▸ Selected text
Escape from the daily grind of academe was what drew Breanna Blisset, 19, of Chicago, a first-timer, to the workshop. Although the semester was only in its second full week, she was already feeling the pressure – and wanted to do something creative and fun to blow off steam.
“I wanted to get away and do something other than schoolwork,” said Blisset, a sophomore who interns at a campus radio station, WPGU; plans to apply to the College of Media; and hopes to work in broadcast journalism after graduation.
The portrait that she quickly sketched during the workshop depicted a young woman with her mouth wide open, frozen in a scream.
“The girl is a superhero in that she uses her words as power; she uses her voice to create a better life,” Blisset explained. Various hues, representing the important people in the girl’s life, swirled around the girl’s head.
“The art therapy group gives students of all genders the opportunity to speak about grief, trauma and loss and create a therapeutic environment,” said Rachel Storm, the center’s programs coordinator. “We receive comments from students about how much they love the group.”
Every year, one of the group’s workshops focuses on the trauma of domestic violence and sexual assault. Some of past participants’ art work was included in an exhibition titled “Healing Hearts” held during April, which is Sexual Assault Awareness month.
Creating art helped Zack Berent, a 20-year-old junior from Chicago, deal with difficult emotions and uncertainty, including a friend’s struggles with despair and thoughts of suicide last year. In grappling with his feelings about his friend’s troubles, Berent drew a bridge, which linked the problems on one side of the chasm with possible solutions on the opposite bank.
“The whole point is, we don’t teach about art therapy,” Kazmierczak told participants at the start of the session, explaining that her role would be, instead, that of a coach. “I’m inviting you to do something I propose, but it’s up to you to decide what works for you. You have no obligation to anyone other than yourself.”
Perhaps regaining a sense of empowerment through art is part of the group’s appeal for some students, who may feel that they have little control over their daily lives, ruled as they are by course syllabi, work and class schedules, and other commitments.
Berent enjoys the opportunity that the studio sessions offer to break away from the rigors of engineering and exercise the neurons in the right hemisphere of his brain for a change.
“As an engineering mechanics major, I rarely get the chance to express my creative side,” said Berent, who is the group’s treasurer this year. “In the fundamental years of the curriculum, there is always one right answer,” and creativity doesn’t enter in until students reach the design level.
Nurturing his imagination through art therapy may give him a competitive edge over his peers, Berent added.

▸ Task list
**A.** In the art therapy article, what position does Zack Berent hold in the group this year?
**B.** Echo a passage from the art therapy article word for word, beginning at the words "Every year, one" and stopping after "Assault Awareness month.".
The material that comes next is separate from the art therapy article.

▸ Dataset excerpts
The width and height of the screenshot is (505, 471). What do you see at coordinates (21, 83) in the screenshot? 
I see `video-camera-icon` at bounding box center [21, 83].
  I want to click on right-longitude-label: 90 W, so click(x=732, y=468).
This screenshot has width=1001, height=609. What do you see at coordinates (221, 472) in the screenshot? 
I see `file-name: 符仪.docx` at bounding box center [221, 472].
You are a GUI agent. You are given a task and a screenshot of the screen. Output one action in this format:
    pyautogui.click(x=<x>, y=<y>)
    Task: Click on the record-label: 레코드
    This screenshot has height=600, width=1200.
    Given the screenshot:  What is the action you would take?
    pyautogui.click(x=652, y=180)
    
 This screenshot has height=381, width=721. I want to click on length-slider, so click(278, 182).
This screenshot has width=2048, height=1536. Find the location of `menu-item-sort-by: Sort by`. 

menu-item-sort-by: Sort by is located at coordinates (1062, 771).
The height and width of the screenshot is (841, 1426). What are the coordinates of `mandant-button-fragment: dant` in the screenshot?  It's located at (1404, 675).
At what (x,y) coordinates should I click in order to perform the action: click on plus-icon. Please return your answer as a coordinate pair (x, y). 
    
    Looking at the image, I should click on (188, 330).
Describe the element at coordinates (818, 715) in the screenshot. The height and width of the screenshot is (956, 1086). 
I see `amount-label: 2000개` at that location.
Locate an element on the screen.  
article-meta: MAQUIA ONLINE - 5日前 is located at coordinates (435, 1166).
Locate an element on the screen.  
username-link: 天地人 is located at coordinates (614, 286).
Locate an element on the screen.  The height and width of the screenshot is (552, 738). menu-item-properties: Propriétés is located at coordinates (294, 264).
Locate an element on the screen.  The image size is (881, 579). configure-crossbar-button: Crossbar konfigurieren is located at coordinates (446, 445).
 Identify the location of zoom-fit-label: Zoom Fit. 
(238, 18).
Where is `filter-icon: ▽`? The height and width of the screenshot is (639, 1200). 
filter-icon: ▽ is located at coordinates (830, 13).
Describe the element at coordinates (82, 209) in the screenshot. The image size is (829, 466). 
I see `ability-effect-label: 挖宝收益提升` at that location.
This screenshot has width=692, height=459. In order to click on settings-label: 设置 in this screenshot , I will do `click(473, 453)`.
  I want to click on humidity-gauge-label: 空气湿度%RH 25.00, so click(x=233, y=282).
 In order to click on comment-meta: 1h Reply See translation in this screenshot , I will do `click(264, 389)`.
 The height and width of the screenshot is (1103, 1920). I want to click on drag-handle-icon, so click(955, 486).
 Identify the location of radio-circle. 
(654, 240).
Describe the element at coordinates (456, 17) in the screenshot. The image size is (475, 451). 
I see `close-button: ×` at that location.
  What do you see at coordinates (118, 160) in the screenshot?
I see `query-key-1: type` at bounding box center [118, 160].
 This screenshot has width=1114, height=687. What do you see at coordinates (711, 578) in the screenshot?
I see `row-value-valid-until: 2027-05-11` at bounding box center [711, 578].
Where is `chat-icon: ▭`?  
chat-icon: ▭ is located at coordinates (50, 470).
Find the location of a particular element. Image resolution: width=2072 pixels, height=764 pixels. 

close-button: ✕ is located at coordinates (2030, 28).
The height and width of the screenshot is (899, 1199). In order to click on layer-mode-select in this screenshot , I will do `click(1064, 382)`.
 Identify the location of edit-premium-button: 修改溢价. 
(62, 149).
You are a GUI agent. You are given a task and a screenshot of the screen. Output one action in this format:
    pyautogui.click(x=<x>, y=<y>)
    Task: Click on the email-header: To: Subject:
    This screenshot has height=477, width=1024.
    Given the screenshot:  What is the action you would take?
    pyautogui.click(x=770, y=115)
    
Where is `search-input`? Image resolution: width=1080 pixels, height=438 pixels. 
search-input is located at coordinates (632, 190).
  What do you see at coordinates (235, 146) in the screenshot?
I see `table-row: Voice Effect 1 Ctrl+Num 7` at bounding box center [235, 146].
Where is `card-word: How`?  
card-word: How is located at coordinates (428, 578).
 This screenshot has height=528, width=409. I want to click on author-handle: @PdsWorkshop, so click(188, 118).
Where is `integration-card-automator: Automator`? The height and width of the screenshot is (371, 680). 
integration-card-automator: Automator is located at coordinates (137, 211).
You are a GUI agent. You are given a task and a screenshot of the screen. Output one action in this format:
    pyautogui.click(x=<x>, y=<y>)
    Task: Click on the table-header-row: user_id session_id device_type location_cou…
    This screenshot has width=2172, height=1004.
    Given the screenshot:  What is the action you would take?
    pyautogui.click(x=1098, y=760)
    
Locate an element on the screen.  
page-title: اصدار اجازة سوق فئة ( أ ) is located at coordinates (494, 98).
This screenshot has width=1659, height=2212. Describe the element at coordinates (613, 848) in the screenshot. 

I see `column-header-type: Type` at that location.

▸ Expected responses
**A.** He is the group's treasurer.

**B.**
Every year, one of the group’s workshops focuses on the trauma of domestic violence and sexual assault. Some of past participants’ art work was included in an exhibition titled “Healing Hearts” held during April, which is Sexual Assault Awareness month.